Please ensure Javascript is enabled for purposes of website accessibility
Home / Law / Appeals / Fourth Department reverses murder conviction, grants new trial

Fourth Department reverses murder conviction, grants new trial

Hearsay testimony was improperly allowed in Syracuse murder trial

An appeals court has granted a new trial to a former Syracuse man who was convicted 18 months ago of murdering his estranged wife in 1985.

Ronald Meadow

Ronald Meadow

Ronald Meadow, 62, was convicted of second-degree murder on Dec. 12, 2014, and sentenced to 25 years to life in prison.

Meadow’s lawyer claimed, and the Fourth Department unanimously agreed, that Onondaga County Court Judge Anthony F. Aloi erred by allowing hearsay testimony from multiple prosecution witnesses.

Assistant Onondaga County District Attorney James P. Maxwell said his office will ask the state Court of Appeals to hear the case.

“We would argue that there’s a split of authority amongst the Appellate Division departments. The First and Fourth departments now have different views,” he said.

He said the First Department allowed hearsay testimony as “background information” in a similar domestic violence case.

“We’d also be asking to review, if it is error, whether it was harmless,” he said.

Andrew Frisch 061416Meadow’s lawyer, Andrew J. Frisch, in Manhattan, said he was “elated” by the Fourth Department’s ruling.

“The Fourth Department plainly got this right. The trial judge incorrectly admitted evidence that was unreliable and could not be cross examined or tested, period,” Frisch said.

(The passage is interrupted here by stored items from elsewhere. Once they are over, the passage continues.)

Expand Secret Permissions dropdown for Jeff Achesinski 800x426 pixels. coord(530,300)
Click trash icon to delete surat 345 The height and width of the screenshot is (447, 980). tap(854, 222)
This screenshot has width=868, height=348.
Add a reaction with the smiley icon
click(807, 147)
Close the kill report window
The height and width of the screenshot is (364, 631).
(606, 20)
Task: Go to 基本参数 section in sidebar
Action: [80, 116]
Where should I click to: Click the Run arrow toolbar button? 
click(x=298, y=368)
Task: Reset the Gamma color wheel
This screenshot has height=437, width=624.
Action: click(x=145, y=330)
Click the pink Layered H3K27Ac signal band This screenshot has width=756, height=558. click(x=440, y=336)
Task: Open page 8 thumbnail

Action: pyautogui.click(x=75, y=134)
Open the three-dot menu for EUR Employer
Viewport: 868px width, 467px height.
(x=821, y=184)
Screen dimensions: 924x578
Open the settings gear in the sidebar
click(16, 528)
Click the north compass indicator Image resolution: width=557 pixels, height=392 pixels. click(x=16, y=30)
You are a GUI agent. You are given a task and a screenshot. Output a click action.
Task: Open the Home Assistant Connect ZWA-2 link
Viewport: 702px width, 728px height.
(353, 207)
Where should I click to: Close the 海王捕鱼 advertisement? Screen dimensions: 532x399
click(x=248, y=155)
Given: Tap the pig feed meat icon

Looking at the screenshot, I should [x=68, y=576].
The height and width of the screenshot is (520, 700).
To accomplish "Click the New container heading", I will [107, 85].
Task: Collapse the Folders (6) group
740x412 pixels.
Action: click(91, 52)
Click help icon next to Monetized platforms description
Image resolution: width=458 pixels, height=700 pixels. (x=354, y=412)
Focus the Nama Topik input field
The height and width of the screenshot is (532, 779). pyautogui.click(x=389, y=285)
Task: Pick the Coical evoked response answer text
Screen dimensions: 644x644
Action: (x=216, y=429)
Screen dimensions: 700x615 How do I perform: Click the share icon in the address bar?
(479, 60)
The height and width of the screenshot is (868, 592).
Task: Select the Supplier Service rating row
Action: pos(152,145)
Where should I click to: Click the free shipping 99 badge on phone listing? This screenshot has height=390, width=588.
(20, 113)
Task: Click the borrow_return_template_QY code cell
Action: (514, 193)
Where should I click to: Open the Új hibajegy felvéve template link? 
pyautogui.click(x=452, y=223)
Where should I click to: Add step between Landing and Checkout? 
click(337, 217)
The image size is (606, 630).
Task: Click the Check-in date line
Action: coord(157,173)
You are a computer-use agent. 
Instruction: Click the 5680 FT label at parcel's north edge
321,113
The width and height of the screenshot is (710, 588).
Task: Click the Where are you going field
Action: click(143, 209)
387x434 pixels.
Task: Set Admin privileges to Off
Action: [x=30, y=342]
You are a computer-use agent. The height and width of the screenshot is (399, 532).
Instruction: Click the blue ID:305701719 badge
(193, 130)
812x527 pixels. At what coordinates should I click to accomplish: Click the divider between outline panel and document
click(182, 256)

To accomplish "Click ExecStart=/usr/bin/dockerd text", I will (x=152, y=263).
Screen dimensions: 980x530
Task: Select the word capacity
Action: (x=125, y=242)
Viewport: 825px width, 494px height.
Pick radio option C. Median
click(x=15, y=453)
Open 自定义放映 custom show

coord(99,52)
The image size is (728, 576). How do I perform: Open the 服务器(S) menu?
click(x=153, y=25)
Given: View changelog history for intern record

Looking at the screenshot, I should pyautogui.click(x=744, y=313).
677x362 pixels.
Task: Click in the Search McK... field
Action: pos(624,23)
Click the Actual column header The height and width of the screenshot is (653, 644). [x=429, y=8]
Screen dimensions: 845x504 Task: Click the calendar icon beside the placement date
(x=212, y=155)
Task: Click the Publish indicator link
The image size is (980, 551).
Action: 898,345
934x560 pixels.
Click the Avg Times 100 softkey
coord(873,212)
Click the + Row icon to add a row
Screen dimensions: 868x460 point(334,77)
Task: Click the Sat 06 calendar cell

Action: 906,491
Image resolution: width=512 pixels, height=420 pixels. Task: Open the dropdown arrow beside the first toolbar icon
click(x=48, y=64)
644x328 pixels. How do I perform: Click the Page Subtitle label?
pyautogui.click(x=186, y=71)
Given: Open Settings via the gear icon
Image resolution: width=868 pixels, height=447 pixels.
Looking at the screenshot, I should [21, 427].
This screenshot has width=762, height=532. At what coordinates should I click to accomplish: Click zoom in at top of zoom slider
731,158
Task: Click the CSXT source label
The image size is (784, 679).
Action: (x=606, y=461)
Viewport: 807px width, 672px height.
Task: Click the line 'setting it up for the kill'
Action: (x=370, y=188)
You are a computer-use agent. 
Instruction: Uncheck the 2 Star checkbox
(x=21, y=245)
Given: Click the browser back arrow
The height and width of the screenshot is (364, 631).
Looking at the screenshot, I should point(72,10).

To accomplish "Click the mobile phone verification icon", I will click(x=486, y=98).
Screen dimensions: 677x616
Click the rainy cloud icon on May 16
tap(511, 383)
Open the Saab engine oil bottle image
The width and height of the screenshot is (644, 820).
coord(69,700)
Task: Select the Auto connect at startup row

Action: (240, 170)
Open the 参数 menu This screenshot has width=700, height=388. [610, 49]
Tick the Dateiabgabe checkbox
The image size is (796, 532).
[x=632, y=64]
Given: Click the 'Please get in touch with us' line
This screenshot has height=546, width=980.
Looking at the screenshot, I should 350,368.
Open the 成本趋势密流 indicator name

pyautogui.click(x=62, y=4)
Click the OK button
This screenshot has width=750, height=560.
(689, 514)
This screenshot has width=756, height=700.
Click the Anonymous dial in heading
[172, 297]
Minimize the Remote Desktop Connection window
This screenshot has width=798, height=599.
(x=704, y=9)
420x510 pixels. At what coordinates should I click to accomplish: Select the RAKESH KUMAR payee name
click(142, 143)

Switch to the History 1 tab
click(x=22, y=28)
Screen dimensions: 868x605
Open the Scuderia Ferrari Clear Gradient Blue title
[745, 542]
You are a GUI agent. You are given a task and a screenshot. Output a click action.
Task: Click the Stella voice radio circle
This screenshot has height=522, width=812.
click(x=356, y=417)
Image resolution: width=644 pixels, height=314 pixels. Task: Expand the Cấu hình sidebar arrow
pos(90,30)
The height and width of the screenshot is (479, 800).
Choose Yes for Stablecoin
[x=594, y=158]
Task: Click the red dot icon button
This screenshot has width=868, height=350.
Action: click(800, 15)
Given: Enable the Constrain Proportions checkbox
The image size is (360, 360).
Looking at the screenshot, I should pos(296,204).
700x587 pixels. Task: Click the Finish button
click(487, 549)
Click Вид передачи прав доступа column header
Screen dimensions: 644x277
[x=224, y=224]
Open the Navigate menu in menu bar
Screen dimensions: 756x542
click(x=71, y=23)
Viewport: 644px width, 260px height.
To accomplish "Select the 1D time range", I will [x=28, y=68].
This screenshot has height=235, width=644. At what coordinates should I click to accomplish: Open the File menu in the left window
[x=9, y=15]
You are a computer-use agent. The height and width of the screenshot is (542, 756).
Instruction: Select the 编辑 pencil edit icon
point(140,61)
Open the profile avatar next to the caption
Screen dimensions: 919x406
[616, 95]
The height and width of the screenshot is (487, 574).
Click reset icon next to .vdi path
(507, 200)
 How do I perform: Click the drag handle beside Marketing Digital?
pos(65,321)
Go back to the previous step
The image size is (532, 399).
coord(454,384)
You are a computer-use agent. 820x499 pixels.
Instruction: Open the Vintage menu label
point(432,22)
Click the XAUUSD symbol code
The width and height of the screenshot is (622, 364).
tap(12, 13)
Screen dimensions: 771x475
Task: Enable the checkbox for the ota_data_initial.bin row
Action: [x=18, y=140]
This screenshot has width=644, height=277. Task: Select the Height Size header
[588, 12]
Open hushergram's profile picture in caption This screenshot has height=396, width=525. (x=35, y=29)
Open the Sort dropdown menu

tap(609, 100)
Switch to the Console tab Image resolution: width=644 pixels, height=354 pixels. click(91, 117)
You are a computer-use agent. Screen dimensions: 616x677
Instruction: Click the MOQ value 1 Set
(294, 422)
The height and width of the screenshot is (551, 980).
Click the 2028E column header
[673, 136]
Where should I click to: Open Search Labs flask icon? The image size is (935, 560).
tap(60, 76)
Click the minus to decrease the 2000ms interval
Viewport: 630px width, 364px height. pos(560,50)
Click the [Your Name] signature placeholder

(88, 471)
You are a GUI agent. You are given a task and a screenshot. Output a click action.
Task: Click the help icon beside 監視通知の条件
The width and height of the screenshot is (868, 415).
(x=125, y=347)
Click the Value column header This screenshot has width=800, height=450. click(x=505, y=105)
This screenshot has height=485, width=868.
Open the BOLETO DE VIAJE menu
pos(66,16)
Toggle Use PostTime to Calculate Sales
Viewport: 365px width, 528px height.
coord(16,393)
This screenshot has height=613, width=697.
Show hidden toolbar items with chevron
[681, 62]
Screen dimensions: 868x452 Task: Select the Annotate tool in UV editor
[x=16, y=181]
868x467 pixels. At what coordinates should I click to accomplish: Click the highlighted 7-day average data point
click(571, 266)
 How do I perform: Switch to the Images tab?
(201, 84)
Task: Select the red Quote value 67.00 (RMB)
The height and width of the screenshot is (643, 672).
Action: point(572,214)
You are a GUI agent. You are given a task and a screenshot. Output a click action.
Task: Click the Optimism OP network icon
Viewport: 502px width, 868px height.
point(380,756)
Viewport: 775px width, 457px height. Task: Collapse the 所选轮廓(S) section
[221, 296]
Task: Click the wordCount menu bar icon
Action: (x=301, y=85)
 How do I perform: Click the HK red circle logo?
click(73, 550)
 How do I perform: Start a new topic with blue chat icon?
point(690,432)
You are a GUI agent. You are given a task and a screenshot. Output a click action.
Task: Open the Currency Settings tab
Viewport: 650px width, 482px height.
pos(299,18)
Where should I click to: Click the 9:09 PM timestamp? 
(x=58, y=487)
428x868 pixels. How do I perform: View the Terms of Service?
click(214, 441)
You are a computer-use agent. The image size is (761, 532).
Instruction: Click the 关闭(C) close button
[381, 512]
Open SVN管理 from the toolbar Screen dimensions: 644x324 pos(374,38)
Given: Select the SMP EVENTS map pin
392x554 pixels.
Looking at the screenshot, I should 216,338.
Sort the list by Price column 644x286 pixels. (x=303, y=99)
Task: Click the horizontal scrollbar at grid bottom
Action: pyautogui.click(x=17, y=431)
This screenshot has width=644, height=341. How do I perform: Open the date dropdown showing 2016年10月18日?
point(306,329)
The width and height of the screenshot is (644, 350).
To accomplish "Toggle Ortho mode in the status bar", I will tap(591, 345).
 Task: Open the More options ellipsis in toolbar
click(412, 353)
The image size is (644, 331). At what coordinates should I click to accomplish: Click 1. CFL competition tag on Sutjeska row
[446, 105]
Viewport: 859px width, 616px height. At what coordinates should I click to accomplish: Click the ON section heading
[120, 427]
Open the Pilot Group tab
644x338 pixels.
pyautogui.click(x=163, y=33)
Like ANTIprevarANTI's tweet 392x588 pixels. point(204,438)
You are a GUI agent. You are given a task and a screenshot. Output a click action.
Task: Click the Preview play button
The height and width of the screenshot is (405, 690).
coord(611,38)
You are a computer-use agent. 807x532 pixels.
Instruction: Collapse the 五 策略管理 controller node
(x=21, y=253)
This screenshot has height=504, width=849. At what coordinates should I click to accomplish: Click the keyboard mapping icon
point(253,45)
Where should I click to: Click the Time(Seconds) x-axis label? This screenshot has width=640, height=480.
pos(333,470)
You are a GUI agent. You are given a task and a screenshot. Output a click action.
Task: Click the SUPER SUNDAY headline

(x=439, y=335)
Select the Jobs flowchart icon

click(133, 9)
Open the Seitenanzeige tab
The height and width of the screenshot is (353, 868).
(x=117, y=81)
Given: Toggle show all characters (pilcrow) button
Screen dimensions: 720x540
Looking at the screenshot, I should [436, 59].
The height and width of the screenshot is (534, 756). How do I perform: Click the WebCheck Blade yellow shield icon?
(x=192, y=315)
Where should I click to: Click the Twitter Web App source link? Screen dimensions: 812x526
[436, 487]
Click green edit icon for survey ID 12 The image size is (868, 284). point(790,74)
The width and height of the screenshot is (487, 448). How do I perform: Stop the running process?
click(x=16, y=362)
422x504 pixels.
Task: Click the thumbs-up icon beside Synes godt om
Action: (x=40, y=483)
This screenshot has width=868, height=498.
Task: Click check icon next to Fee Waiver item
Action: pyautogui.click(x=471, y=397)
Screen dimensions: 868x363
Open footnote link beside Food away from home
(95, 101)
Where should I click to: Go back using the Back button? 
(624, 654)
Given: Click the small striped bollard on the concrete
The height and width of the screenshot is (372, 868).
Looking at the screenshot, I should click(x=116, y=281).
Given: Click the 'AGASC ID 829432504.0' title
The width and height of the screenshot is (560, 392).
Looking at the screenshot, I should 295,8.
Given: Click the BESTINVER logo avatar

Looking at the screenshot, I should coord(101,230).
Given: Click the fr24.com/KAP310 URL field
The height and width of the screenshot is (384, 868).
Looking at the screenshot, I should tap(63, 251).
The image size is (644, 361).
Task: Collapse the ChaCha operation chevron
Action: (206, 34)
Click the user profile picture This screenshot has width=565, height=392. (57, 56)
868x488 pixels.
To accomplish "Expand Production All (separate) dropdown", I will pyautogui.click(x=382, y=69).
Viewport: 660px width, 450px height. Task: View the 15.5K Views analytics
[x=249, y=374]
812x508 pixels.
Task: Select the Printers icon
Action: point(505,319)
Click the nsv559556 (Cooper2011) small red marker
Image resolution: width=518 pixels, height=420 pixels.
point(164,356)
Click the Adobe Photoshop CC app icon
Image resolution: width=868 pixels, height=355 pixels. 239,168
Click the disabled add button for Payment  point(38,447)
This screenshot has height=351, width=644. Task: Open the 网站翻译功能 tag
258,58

“We’re confident that if the Court of Appeals decides it wants to hear this case that it will affirm the Fourth Department,” Frisch said.


Background of case

On March 6, 1985, the victim, Colleen Meadow was found strangled to death in her Syracuse apartment.

Her friends and relatives claimed Ronald Meadow had beaten her in the past and threatened to kill her.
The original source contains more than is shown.